Behold Your Mother By Matthew Russell S.J. Part 2. The Immaculate Heart of Mary.

"Holiness befits Thy house, O Lord" These last words of the ninety-second psalm, which is repeated in the Divine Office almost every day of the year, refer in their primary meaning to the temple of God in Jerusalem ; but in a higher mystic sense they are applicable to the Blessed Virgin Mary. For Mary is pre-eminently the house of God. We are all of us indeed God's temples; but in a special and transcendent sense our Blessed Lady is the tabernacle of God with man, the shrine wherein God's glory dwelt. In the Incarnation, the Divinity wedded itself to our humanity, and this union was accomplished in the womb of Mary Immaculate. To no closer relations with the Infinite Creator could any creature possibly be raised than this relationship of Mother to the Man God. Not by a mere figure or metaphor, not by adoption or any external title, but in literal truth and reality, Mary is Mother of the Incarnate God of heaven and earth, for whom, according to His own word, a body was fitted— corpus aptasti mihi —out of her substance, and who drew from her veins that blood which was to wash away the sins of the whole world.
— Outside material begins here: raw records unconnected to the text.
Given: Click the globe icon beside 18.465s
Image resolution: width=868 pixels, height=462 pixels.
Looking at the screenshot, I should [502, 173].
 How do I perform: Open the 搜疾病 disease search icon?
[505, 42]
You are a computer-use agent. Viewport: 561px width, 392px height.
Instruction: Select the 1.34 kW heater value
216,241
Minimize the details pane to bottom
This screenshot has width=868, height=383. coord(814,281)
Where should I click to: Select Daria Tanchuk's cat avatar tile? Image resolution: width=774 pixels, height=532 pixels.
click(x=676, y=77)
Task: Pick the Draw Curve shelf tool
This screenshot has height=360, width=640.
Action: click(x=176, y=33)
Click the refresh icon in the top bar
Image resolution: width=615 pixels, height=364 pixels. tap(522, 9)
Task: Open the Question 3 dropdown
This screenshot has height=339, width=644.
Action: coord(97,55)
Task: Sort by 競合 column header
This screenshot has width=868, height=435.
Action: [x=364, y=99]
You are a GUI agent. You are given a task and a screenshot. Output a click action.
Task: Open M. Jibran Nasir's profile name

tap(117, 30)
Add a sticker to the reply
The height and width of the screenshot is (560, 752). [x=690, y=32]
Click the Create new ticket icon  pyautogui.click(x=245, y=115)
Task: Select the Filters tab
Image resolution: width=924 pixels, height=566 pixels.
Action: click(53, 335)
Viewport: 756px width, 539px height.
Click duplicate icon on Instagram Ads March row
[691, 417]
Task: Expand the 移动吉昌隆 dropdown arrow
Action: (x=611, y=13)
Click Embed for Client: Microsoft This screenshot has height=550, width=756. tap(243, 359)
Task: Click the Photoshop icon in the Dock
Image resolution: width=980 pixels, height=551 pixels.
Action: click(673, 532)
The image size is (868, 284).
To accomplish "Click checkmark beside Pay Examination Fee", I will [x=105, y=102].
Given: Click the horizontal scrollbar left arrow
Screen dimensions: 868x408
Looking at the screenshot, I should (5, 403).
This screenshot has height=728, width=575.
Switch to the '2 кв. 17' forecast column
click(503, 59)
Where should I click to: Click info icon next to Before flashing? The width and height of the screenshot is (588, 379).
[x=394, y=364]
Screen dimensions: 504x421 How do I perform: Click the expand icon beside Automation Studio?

But her own soul, more perfectly than all others, was the first to be bathed in that cleansing tide. As fountains, mindful of their source, will strive to spring upward to the height from which they have come, even thus (says the great French bishop Bossuet) the river of the Precious Blood has sent its divine efficacy back to its source, the Immaculate Heart of Mary. The Immaculate Conception, therefore, is no limitation set to the conquests of the Precious Blood, but it is its earliest and completest and most glorious triumph. It is no encroachment on the empire bought by the blood of the Lamb that, by promise and acceptance, was slain from the beginning of the world. It is no exception to the universality of Christ's '' plenteous redemption '' ; it is but the first and fairest and richest of the fruits of that redemption. For the mystery of the Incarnation almost began to be virtually accomplished at the moment of the Immaculate Conception—the first instant that a human heart was beating which from its earliest throb was unutterably dear to the Son of God as the Heart of His Mother.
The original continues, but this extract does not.